Daimler Chrysler (DC) has a cost saving centre treasury. The objective of the cost saving centre treasury is to 'maximise profitability by controlled and active management of some or all of the financial risks arising from the underlying business, while containing risk from these exposures to acceptable levels" (Lecture notes, p.142). The company shows a lot of signs of faith in the cost centre treasury, for example, by focusing on hedging the majority of its exchange and interest rate risks. However, while the company does hedge the majority of its exchange rate risks, via currency options and exchange forwards, it does not hedge any of the exchange risks for its subsidiaries that are situated outside of the EU zone (Daimler Chrysler, 2006 p.71). Furthermore, it hedges the interest rate fluctuations by purchasing interest rates derivatives, such as swaptions, caps and floors. DC states that it does this in order to "achieve the desired interest rate maturities and asset/liability structures" (Daimler Chrysler, 2006 p. 72). By using the word 'desired' the company states that it manages its hedges in order to make a profit, which is typical for the cost saving centre. Moreover, DC often 'assesses' its current hedging positions in order to review its decisions in line with changes in economic conditions . In a cost centre "all hedges would be allowed to run to maturity no matter what changes may take place, whether internal or external, in the intervening period" (Lecture note, p.142).
The cost saving centre performance benchmark is to capture the best forward rate, swaption and caps and floors that will provide the company with a profit, while hedging the exchange and interest rate risks. Then it is in the interest of the cost saving centre to negotiate the same rate with the bank. Frequent assessments that the DC incorporates within the corporate treasury allows it to examine the financial market and make appropriate decisions to create a surplus from exchange and interest rate risks. Furthermore, the cost saving centre can also make additional surplus from not hedging the risks as it does at the moment e.g. DC does not hedge the exchange rate of its subsidiaries (Daimler Chrysler, 2006 p. 71).

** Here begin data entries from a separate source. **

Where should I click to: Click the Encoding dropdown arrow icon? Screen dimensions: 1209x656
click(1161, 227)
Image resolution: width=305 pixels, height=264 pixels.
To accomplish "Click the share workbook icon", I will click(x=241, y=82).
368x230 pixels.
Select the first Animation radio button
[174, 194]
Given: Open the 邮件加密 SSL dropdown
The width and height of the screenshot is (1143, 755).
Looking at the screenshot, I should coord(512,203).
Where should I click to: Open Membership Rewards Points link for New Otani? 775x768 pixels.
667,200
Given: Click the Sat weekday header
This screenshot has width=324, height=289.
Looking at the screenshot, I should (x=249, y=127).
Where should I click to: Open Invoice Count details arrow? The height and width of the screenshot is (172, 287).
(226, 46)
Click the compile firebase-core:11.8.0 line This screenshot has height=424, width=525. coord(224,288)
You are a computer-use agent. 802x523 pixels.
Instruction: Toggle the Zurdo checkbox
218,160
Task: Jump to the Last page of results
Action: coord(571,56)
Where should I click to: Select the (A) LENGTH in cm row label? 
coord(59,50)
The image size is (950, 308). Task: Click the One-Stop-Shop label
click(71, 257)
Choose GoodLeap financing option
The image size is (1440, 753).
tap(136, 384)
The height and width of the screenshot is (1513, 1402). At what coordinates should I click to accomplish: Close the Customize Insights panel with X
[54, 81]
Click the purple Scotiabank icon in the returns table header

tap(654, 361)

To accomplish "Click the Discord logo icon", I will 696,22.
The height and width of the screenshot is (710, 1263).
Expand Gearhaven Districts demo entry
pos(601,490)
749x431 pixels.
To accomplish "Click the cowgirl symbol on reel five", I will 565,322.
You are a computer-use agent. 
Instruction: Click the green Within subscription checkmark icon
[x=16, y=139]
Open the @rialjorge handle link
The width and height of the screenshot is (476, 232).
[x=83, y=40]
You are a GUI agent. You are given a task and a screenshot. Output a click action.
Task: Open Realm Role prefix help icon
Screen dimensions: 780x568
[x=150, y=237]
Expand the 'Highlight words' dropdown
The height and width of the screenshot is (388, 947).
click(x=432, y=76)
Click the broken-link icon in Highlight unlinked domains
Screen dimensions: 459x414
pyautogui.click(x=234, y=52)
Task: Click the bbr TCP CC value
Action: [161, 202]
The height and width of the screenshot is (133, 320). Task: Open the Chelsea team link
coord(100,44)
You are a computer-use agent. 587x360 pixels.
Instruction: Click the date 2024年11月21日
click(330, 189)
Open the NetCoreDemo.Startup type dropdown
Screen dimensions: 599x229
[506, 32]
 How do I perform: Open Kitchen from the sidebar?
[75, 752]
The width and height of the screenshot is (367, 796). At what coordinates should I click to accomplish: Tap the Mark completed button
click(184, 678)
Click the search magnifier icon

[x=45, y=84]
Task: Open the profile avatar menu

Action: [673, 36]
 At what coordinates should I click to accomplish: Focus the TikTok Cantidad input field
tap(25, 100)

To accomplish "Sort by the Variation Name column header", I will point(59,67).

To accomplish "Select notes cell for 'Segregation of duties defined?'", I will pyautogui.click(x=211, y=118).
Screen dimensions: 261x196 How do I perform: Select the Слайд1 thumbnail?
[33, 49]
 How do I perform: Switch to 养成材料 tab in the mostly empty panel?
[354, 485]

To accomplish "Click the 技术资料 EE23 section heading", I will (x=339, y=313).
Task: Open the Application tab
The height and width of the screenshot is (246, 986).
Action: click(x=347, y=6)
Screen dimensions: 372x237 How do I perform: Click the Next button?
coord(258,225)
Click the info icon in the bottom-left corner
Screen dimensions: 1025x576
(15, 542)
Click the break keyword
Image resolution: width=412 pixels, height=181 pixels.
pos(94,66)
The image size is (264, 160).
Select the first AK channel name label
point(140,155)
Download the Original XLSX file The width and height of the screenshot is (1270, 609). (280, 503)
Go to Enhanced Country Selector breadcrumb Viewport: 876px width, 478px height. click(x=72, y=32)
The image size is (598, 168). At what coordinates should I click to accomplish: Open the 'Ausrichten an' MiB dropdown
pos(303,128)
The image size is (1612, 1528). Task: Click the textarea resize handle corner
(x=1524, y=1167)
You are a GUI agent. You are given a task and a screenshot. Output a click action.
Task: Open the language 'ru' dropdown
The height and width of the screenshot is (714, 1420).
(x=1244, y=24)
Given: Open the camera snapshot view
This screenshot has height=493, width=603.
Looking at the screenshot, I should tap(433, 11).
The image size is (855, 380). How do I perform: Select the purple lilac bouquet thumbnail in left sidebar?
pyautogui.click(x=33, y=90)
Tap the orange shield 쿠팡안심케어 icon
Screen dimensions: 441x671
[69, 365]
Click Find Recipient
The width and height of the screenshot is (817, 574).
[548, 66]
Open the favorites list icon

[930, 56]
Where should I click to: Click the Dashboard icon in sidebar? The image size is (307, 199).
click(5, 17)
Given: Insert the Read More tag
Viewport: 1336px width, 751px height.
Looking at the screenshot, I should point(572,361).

Similar performance benchmarks can be applied to the rest of the industries corporate treasuries. All of the treasuries have to hedge their exchange and interest rate risks, however the extent of hedging and the final target to be achieved will depend on the type of treasury that each company has. Another benchmark can be the performance of negotiating interest charges and credit availability with banks and other lenders.